Copy out the records word for word, from the line containing "Find the location of a particular element. This" through the end of the records, and leave the pictures out.

___ Dataset records

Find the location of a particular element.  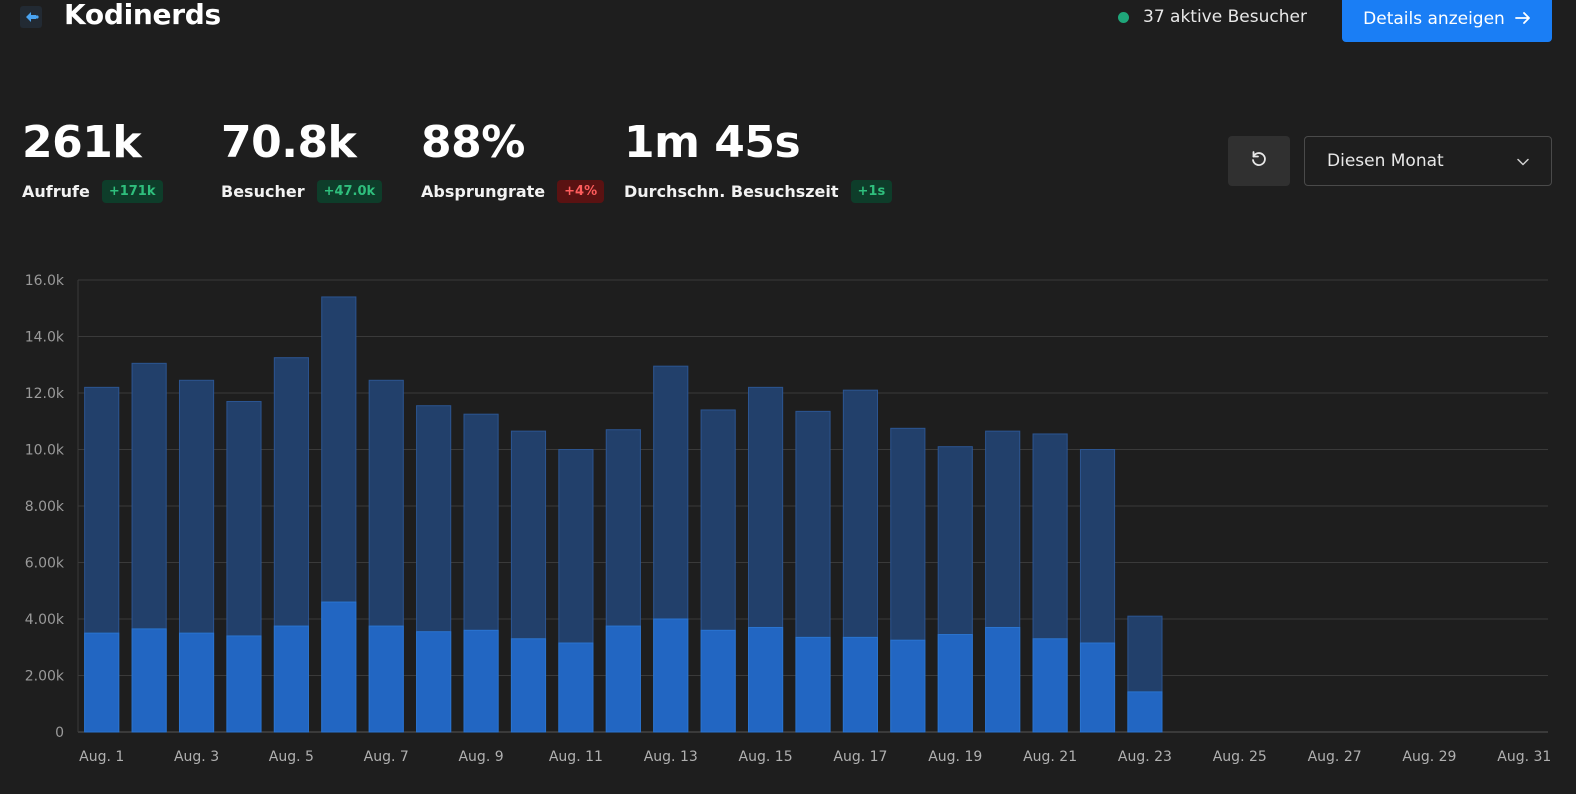

x-tick-label: Aug. 29 is located at coordinates (1429, 757).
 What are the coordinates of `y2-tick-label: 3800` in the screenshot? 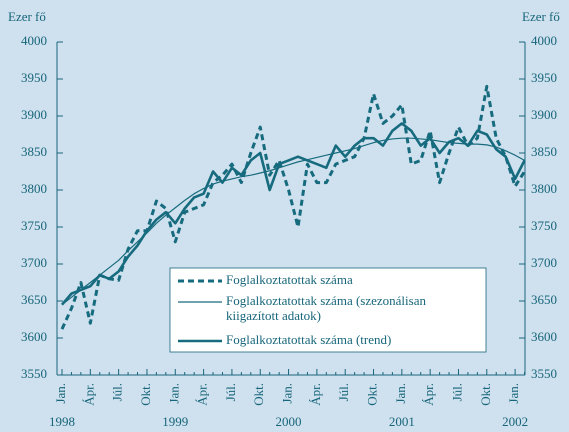 It's located at (544, 188).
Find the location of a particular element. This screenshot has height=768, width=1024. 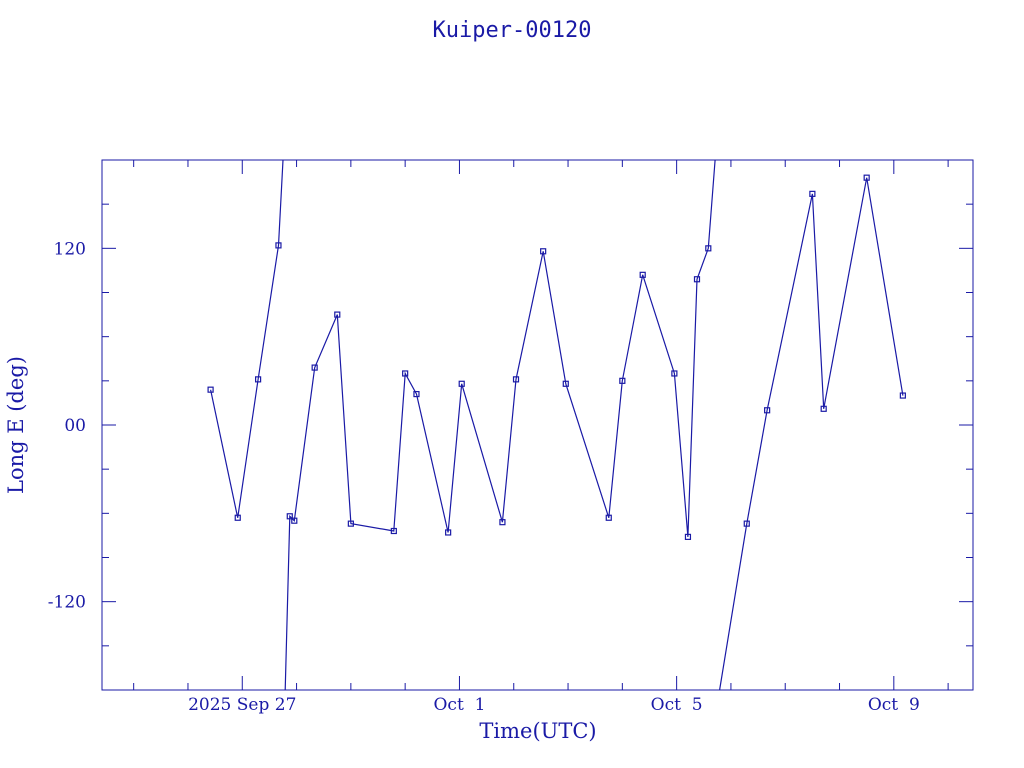

x-axis-label: Time(UTC) is located at coordinates (538, 731).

______

▶ _Completed task_:
Find the location of a particular element. This screenshot has height=768, width=1024. 

x-axis-label: Time(UTC) is located at coordinates (538, 731).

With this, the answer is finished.